Ma véritable quête est enfin commencée. Le navire a été mis à l’eau le 1 juillet 1998. Sa vitesse de croisière est loin d’être atteinte. Il est tellement lourd, tellement gigantesque. Du pont arrière on voit encore la terre, le continent qui a vu à la construction du navire, à son ravitaillement. Jusqu’avant le départ tout était facile, jusqu’à maintenant je pourrais même dire car aucune avarie grave n’est survenue. Mais les réserves arrivent à bout et il devient pressant de s’auto-suffire. La terre ne peut plus rien pour moi, du moins physiquement. Les communications radio fonctionnent encore bien, par intermittence je reçois des nouvelles des continents. J’en donne aussi. Mais en général l’eau est calme et la traversée débute somme toute assez bien.

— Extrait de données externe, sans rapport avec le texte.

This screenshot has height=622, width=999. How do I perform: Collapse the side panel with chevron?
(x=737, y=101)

Mon premier hiver d’adulte, comme c’est excitant. Je suis enfin un bon dessinateur, de grandes portes s’ouvrent désormais devant moi. Aucune d’elles ne me résistera. Je peux même dire que je m’impressionne réellement. Je récolte enfin le fruit de mon travail acharné. L’été a porté fruit. J’encule tous ceux qui n’ont pas travaillé aussi fort et qui viendront rire de moi. Je suis prêt à tout pour réussir.

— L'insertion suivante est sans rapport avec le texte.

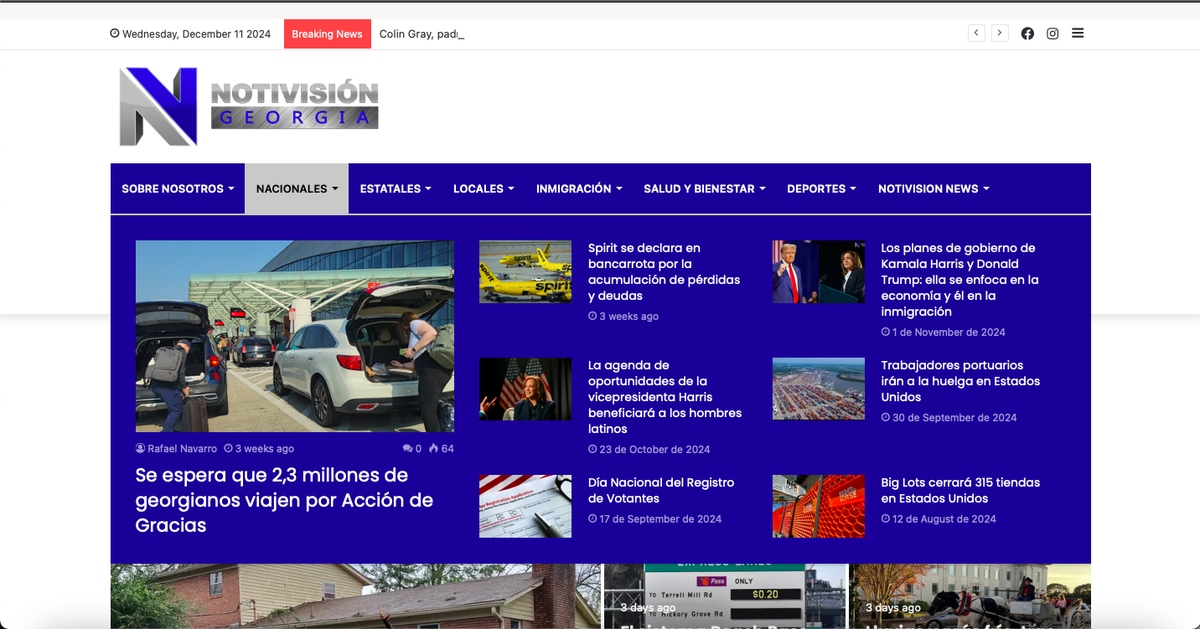This screenshot has width=1200, height=629.
Task: Click the Trump and Harris thumbnail image
Action: point(818,272)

Je dois maintenant m’acharner sur ma culture. C’est elle qui fera la différence entre moi et les autres. J’en suis convaincu. Un bon artiste appuie ses émotions, son instinct sur une culture générale immense selon moi. À ce moment il n’est plus seulement qu’un artisan des matériaux, il façonne aussi la vie, les gens autour de lui. Tout devient art et enfin les choses peuvent changer, avancer dans une autre direction, celle choisie par l’artiste. Je veux être un bon artiste qui, grâce à la perfection qu’il crée, peut illuminer le cœur et la vie des autres, amener une parcelle d’éternité dans cette vie si cartésienne, début, fin. Il est tellement facile d’imaginer la montagne, si dur de la grimper.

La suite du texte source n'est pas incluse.